1014 — Should Healthcare Systems Develop Their Own Risk Models for Patients?: Risk Prediction via Ensemble Learning and Other Data-Adaptive Methods
Kennedy EH, and Wiitala WL, Ann Arbor VA HSR&D Center for Clinical Management Research; Hayward RA, and Sussman JB, Ann Arbor VA HSR&D Center for Clinical Management Research and University of Michigan;
Risk prediction can play an essential role in personalized medicine, comparative effectiveness studies, and cost-effective decision-making. However, it is often implemented using externally-developed models (e.g., the Framingham risk score) or rigid methodology (e.g., logistic regression assuming linearity and testing few, if any, interactions). Advances in information technology and the electronic health record (EHR) may allow for radical improvements over such approaches. In this work we assess the performance of risk models that use: (1) internally-developed models; (2) flexible data-adaptive methodology; and (3) larger quantities of possibly less reliable data, when compared to traditional approaches.

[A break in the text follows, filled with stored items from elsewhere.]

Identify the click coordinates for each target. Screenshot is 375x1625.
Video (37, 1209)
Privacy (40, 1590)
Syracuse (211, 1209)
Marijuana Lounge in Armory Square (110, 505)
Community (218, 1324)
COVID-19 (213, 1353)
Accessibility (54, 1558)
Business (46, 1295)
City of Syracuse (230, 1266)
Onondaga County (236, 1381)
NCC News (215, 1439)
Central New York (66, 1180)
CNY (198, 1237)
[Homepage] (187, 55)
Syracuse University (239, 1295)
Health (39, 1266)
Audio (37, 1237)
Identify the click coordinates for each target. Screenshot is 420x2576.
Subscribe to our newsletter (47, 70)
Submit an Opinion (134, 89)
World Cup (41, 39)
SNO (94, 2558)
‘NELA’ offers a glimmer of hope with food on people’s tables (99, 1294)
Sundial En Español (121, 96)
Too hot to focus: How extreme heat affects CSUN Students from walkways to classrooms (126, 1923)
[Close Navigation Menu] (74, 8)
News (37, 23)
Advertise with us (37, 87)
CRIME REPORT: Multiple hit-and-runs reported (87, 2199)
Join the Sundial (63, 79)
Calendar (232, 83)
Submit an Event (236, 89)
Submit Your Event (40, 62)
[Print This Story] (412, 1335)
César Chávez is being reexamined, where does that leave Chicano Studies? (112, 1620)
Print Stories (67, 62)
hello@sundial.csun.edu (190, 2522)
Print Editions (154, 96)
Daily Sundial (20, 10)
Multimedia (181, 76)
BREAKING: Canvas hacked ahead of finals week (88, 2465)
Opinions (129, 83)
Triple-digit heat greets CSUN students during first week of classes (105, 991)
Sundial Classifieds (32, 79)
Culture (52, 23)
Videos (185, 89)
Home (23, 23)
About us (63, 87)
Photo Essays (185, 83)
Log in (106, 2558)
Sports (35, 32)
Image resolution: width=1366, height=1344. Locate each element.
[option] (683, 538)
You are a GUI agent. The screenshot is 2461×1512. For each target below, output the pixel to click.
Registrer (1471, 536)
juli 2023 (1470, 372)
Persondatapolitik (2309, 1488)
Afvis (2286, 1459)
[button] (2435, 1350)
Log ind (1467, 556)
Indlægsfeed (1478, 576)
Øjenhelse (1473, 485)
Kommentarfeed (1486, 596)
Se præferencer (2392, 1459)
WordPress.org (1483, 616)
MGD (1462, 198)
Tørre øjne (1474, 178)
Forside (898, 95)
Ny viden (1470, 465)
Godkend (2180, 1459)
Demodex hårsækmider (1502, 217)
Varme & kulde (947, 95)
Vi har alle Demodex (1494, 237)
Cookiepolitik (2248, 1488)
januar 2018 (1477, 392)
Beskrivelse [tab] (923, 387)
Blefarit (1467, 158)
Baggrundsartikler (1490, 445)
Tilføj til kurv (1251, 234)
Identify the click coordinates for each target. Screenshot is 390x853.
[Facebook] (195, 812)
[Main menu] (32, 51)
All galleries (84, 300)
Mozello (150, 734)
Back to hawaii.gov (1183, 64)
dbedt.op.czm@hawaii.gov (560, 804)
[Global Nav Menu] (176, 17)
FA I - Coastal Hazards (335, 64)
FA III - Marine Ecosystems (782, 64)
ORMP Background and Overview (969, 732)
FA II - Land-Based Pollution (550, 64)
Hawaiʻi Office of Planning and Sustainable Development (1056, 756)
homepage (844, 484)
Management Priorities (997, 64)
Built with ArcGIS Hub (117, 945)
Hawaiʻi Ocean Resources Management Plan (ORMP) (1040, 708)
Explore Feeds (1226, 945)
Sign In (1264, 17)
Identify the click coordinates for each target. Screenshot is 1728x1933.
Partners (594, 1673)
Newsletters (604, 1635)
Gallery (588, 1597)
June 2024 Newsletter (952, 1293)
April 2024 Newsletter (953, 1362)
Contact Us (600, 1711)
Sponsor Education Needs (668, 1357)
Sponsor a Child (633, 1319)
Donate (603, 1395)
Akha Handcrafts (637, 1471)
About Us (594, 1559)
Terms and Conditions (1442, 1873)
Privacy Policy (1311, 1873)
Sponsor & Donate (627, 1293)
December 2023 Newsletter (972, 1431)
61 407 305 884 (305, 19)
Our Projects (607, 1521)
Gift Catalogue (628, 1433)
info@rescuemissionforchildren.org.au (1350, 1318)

With administrative data from the Veterans Health Administration (VHA), we predict five-year mortality from cerebrovascular or cardiovascular disease among 9,854 male Veterans treated across twelve VHA facilities, using six different methods: the Framingham risk score, logistic regression, and four data-adaptive methods (multivariate adaptive regression splines, generalized additive models, random forests, and boosting). We explore performance across subsets of data and use split-sample cross-validation to account for overfitting. We assess discrimination and calibration with the area under the ROC curve (AUC) and the Hosmer-Lemeshow goodness-of-fit test, respectively.
Cross-validated AUC increased by up to 5.7% (from 68.4% to 74.1%) when using internally-developed risk models instead of the Framingham risk score, despite using the same covariates. Including lab and medication data resulted in an even larger increase in AUC (8.7%). Data-adaptive methods gave increases in AUC of no more than 1.4% over standard logistic regression; however, the improvements appeared to be amplified with the availability of more data. Calibration was only problematic for one method (random forests) and for one subset of covariates.
Risk models that are developed internally or "recalibrated" can substantially improve predictive performance. Still greater performance can be attained by including more covariates that predict risk, even when using imperfect EHR data. Only modest improvements were seen in our data when using flexible data-adaptive methods, but such improvements may become more apparent with larger datasets.
Despite imperfect data quality, healthcare systems could achieve better risk prediction by using internally-developed models with EHR data and appropriate statistical methodology.